Figure 2. TBK1 negatively regulates IgA class switching induced by TNF family members.

(a) Flow cytometry analyses of the frequency of IgA⁺ B cells within the mesenteric lymph nodes (MLN) and Peyer’s patches of non-immunized WT and Tbk1^BKO mice (8 months of age). Data are representative of three independent experiments. (b) Flow cytometry analysis of the frequency of IgA⁺, IgG1⁺, and IgM⁺ B cells (within the splenic B cells) of WT and Tbk1^BKO mice (6 weeks of age) immunized with SRBC for day 7. Data are presented as a representative plot (upper) and summary graphs (lower) and are representative of three independent experiments. (c, d) Splenic B cells were cultured in the presence of LPS (1 μg/ml), either alone or in combination with other indicated inducers: TGF-β (2 ng/m l), APRIL (200 ng/ml), anti-CD40 (1 μg/ml), or BAFF (200 ng/ml).

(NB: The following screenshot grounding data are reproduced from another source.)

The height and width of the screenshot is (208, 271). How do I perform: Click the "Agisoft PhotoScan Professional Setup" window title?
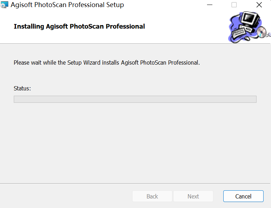[67, 5]
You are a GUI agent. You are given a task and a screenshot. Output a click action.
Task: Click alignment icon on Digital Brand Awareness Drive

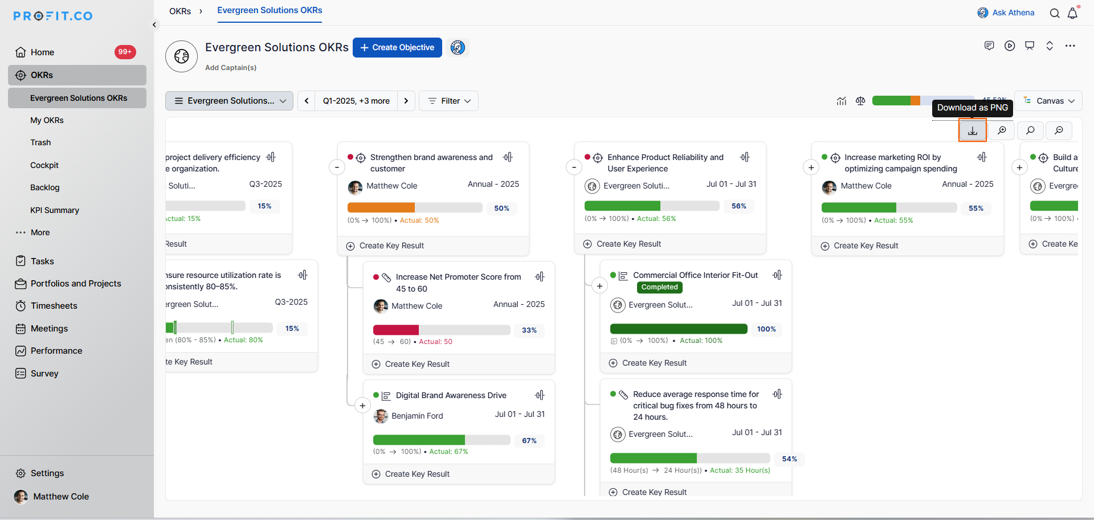pyautogui.click(x=540, y=395)
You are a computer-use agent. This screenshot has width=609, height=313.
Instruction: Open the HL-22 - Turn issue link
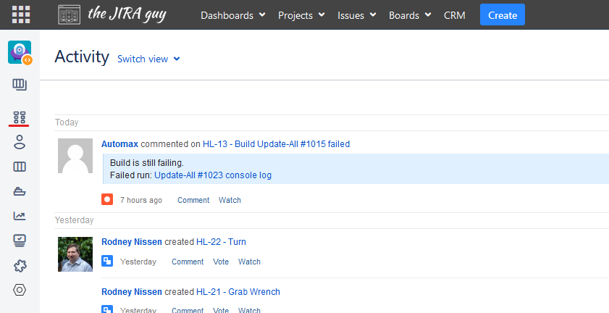tap(221, 242)
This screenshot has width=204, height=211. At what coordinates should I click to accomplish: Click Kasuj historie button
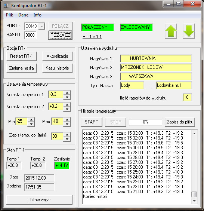[57, 68]
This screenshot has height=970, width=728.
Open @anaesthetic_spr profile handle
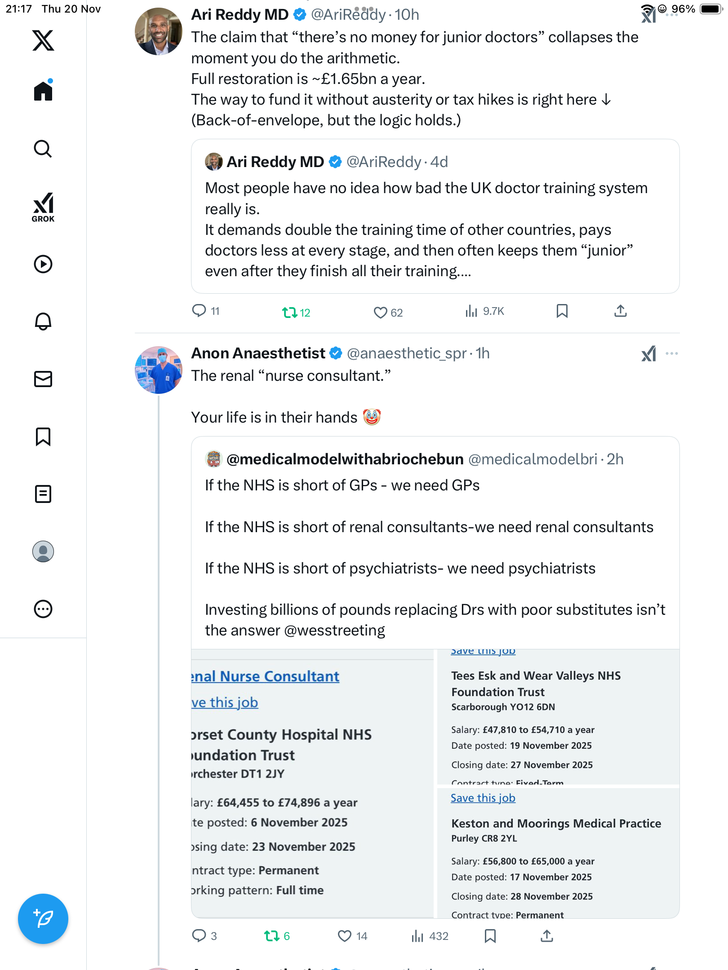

On day 5, intracellular IgA was quantified by flow cytometry (numbers indicate percentage of IgA⁺ B cells). Data are representative (c) or summary (d, upper panel) of three independent experiments. The concentration of secreted IgA in the culture supernatants was measured by ELISA (d, lower). Data are presented as mean±SD of three independent experiments. (e) Splenic B cells were cultured as in c and collected on day 4 for αGLT and Aicda QPCR analysis. Actin beta (Actb) was used as an internal control. Data are representative of three independent experiments. *P<0.05 and **P<0.01.